Results of Operations

Summary

Webster’s net loss for the year ended December 31, 2008 was $321.8 million or $6.42 per diluted common share, compared to net income of $96.8 million or $1.76 per diluted common share for the year ended December 31, 2007. Loss from continuing operations was $318.8 million or $6.36 per diluted common share for the year ended December 31, 2008, compared to income from continuing operations of $110.7 million or $2.01 per diluted common share in 2007, a decrease of 388.0%.

The year over year decrease in results from continuing operations for 2008 as compared to 2007 is primarily attributable to the increase in the loss on write-down of investments to fair value of $215.7 million, the $198.4 million impairment of goodwill, a $118.6 million increase in the provision for credit losses and a $10.0 million increase in net losses on sales of investment securities offset by a $113.9 million reduction in the income tax expense. Excluding the net impact of these items, pre-tax income from continuing operations would have been $158.0 million and pre-tax income from continuing operations per common share would have been $3.04.

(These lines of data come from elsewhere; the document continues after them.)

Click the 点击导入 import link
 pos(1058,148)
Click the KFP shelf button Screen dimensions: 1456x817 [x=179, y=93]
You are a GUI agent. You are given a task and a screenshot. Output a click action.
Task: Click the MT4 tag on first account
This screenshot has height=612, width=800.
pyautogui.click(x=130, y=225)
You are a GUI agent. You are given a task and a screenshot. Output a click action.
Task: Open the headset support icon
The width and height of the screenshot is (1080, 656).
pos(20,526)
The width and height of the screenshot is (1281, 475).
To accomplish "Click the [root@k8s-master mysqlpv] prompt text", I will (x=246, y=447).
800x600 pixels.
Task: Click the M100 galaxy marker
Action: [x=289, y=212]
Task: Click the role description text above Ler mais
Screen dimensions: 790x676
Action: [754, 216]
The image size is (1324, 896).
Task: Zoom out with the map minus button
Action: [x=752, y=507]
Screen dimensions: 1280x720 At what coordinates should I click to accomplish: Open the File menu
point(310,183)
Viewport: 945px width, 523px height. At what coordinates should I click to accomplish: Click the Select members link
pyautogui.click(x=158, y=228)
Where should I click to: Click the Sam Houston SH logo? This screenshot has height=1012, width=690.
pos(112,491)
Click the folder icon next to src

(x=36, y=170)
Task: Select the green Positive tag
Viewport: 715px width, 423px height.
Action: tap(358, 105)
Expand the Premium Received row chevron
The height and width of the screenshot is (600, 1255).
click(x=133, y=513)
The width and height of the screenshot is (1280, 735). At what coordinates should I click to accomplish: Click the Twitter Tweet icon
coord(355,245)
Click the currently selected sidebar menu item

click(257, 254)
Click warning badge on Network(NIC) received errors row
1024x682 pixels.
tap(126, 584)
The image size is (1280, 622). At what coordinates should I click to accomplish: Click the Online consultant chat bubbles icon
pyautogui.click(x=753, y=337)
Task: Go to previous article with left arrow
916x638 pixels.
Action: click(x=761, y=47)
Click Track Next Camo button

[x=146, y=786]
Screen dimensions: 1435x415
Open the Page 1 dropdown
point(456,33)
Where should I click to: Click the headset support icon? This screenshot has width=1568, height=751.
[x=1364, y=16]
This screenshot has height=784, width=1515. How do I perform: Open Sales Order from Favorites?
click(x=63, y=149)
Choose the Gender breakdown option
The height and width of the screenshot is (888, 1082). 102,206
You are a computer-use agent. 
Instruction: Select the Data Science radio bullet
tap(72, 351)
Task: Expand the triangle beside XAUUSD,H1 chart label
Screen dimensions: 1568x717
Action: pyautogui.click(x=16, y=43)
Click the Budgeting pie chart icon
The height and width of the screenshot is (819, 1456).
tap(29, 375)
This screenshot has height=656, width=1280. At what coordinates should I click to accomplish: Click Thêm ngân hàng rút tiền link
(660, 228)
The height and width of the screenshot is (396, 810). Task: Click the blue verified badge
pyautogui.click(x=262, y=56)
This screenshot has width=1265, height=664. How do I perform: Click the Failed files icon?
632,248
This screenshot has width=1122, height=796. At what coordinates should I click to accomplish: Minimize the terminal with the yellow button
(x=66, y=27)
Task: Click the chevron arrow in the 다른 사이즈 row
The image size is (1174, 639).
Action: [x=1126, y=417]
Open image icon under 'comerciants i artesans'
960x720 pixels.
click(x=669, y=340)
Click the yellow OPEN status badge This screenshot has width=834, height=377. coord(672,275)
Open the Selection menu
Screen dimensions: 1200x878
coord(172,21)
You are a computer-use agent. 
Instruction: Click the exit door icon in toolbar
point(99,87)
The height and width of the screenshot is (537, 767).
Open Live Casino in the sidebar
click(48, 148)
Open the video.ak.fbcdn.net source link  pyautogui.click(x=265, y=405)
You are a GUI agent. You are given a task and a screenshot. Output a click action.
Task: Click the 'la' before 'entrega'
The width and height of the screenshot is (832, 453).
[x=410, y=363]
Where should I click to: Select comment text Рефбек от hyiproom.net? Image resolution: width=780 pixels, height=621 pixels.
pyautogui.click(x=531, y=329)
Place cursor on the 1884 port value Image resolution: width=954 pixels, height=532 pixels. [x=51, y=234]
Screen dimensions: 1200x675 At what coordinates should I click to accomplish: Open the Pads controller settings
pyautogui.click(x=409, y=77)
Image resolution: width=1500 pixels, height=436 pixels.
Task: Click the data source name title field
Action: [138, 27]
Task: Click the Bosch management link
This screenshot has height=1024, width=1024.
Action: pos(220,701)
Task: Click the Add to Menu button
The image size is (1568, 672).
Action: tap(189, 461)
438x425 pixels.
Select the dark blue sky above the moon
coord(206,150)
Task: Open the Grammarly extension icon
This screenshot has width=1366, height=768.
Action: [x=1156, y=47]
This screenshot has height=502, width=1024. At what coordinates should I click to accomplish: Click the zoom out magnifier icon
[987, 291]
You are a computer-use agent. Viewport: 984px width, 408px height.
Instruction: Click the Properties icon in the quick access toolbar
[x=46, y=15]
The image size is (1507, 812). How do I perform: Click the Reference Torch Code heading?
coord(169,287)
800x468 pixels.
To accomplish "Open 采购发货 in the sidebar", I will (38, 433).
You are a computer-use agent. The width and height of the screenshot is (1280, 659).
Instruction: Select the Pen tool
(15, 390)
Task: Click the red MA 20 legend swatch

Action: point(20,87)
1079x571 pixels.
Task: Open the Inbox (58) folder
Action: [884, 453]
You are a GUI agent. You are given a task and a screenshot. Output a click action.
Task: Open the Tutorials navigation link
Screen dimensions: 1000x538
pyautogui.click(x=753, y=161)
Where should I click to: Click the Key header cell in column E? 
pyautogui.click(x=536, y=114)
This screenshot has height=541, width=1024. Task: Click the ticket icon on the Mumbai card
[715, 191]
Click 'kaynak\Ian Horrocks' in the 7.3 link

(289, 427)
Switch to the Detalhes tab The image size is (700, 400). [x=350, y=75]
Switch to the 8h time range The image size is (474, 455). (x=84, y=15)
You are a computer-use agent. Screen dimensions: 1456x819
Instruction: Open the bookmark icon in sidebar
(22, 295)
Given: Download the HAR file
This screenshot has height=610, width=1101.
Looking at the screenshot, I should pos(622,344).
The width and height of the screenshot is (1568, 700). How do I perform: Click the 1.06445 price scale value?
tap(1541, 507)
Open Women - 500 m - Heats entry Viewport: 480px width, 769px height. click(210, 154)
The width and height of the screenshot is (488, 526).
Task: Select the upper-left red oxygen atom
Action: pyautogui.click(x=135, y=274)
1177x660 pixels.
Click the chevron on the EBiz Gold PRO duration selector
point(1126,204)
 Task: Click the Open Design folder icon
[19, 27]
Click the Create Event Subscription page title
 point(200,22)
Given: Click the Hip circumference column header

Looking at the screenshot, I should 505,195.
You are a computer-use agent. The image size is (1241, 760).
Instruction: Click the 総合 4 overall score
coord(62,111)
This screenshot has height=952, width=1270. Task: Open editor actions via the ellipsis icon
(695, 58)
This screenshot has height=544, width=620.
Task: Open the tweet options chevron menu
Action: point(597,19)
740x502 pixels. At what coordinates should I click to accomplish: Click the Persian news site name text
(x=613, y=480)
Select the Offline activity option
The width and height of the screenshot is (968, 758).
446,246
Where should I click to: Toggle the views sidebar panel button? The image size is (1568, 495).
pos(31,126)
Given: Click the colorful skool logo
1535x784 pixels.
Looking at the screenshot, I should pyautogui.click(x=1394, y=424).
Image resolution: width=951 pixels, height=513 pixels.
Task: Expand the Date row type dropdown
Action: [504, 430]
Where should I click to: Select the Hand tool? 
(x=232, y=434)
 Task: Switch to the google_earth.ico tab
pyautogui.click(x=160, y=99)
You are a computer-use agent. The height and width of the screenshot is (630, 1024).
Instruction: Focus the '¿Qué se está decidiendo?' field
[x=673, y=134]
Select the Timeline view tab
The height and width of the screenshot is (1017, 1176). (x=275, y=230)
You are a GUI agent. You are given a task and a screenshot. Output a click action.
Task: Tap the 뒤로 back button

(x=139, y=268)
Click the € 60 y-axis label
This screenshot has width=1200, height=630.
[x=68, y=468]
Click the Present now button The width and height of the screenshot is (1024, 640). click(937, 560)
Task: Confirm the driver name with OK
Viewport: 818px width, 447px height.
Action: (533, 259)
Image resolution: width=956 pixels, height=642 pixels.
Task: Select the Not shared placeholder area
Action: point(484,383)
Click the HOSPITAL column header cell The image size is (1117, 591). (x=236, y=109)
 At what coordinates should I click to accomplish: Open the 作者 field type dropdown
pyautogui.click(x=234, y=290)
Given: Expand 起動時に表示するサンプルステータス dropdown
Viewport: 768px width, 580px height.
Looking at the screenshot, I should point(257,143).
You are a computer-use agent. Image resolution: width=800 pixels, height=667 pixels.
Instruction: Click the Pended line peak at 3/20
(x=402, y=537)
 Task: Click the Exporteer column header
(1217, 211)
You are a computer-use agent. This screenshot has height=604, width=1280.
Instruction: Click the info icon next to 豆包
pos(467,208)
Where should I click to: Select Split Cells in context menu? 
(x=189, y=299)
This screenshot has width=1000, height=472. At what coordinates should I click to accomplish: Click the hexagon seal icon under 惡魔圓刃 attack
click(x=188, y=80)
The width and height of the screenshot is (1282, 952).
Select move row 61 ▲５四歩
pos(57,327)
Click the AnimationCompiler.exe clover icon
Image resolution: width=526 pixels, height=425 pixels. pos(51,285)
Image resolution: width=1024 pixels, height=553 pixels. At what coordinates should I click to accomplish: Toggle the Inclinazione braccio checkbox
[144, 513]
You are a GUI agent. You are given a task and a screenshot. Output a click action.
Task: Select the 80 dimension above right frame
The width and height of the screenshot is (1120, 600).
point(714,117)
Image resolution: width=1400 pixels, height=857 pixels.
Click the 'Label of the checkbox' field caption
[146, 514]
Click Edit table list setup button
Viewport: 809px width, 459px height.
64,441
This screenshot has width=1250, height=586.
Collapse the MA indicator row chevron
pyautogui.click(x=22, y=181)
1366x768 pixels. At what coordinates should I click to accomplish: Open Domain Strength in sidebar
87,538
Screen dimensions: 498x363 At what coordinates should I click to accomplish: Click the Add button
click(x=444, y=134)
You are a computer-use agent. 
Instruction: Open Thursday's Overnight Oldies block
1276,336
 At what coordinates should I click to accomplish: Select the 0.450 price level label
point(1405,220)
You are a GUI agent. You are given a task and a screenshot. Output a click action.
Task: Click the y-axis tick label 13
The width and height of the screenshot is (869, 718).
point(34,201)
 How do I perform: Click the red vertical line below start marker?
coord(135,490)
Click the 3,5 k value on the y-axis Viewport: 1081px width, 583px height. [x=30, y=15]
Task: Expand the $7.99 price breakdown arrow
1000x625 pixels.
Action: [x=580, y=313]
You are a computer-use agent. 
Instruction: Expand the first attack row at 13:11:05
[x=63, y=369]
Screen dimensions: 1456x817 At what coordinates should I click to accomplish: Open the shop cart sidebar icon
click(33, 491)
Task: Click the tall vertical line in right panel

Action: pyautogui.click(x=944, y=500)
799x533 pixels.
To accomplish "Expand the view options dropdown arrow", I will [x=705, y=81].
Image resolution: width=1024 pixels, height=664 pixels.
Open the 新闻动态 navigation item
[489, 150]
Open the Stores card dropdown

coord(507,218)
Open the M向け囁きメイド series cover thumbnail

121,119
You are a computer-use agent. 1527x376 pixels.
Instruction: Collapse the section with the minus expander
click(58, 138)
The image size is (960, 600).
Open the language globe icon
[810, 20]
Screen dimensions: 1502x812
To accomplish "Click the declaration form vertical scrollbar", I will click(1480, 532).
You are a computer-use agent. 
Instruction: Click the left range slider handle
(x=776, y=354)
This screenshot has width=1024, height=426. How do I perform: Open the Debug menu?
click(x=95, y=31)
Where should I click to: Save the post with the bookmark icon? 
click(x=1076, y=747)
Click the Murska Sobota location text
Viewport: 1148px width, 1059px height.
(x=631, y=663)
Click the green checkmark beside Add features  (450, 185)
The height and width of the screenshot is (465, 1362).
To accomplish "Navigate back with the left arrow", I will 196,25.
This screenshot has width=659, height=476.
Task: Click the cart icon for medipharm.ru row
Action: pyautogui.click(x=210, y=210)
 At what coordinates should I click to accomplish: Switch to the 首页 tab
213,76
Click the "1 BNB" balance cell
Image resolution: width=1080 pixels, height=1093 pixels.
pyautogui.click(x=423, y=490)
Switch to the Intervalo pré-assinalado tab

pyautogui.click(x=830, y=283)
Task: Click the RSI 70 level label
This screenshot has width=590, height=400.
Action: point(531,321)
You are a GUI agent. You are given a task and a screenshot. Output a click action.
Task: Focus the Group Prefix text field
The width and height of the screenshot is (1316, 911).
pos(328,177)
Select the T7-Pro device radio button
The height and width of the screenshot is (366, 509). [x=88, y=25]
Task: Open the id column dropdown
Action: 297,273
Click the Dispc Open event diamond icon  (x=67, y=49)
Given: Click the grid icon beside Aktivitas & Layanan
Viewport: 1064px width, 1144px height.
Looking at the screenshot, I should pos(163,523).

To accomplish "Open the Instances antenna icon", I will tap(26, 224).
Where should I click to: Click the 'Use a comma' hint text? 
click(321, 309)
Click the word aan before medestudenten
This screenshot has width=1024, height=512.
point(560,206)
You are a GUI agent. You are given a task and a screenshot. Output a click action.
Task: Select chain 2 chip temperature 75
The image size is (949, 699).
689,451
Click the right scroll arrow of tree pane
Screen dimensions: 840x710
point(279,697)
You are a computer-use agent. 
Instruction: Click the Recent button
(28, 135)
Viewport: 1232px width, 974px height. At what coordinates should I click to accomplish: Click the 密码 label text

The year over year decrease in results from continuing operations for 2007 as compared to 2006 include an increase in provision for credit losses of $56.8 million, severance and other charges of $15.6 million, a net charge of $6.8 million related to the redemption of debt and a $3.6 million loss on the write-down of investments to fair value. Excluding the net impact of these items, pre-tax income from continuing operations would have been $158.9 million and pre-tax income from continuing operations per common share would have been $2.89.

Net interest income of $505.8 million for the year ended December 31, 2008 decreased 0.47% when compared to 2007 due to a decrease in the net interest margin of 12 basis points when compared to the prior year. The decline year over year was primarily due to reductions in the Federal Reserve rates as well as an increase in non-performing assets and lower yields on assets tied to prime and LIBOR. Average interest bearing liabilities increased $0.5 billion, or 3.23%, with increases in average borrowings of $0.9 billion partially offset by decreases in average deposits of $0.4 billion. Average earning assets increased $0.5 billion, or 3.23% when compared to 2007, which includes the December 2008 receipt and subsequent investment of $400 million pursuant to the Capital Purchase Program under TARP.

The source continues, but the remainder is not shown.